The zfs_pool_state_crit
alert indicates that your ZFS pool is faulted or unavailable, which can cause access and data loss problems. It is important to identify the current state of the pool and take corrective actions to remedy the situation.
Run the zpool status
command to view the status of all ZFS pools:
zpool status
This will display the pool state, device states, and any errors that occurred. Take note of any devices that are in DEGRADED, FAULTED, UNAVAIL, or OFFLINE states.
Check for any hardware issues or file system errors on the affected devices. For example, if a device is FAULTED due to a hardware failure, replace the device. If a device is UNAVAIL or OFFLINE, check the connectivity and make sure it's properly accessible.

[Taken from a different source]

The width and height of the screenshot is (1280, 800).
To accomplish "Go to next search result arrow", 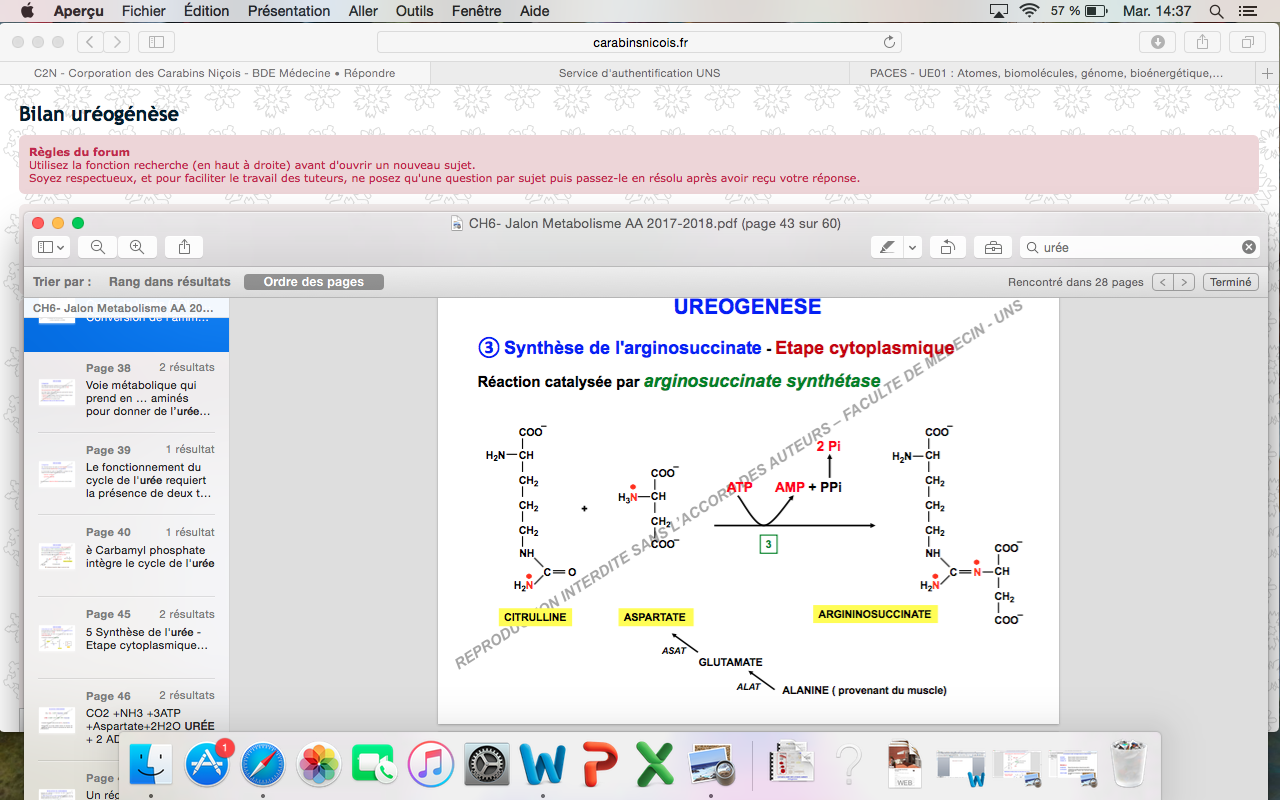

Depending on the root cause of the problem, you may need to take different actions:
Repair file system errors using the zpool scrub
command. This will initiate a scrub, which attempts to fix any errors in the pool.
zpool scrub [pool_name]
Replace a failed device using the zpool replace
command. For example, if you have a new device /dev/sdb
that will replace /dev/sda
, run the following command:
zpool replace [pool_name] /dev/sda /dev/sdb
Bring an OFFLINE device back ONLINE using the zpool online
command:
zpool online [pool_name] [device]
Note: Make sure to replace [pool_name]
and [device]
with the appropriate values for your system.
After taking the necessary corrective actions, run the zpool status
command again to verify that the pool state has improved.
Continuously monitor the health of your ZFS pools to avoid future issues. Consider setting up periodic scrubs and reviewing system logs to catch any hardware or file system errors.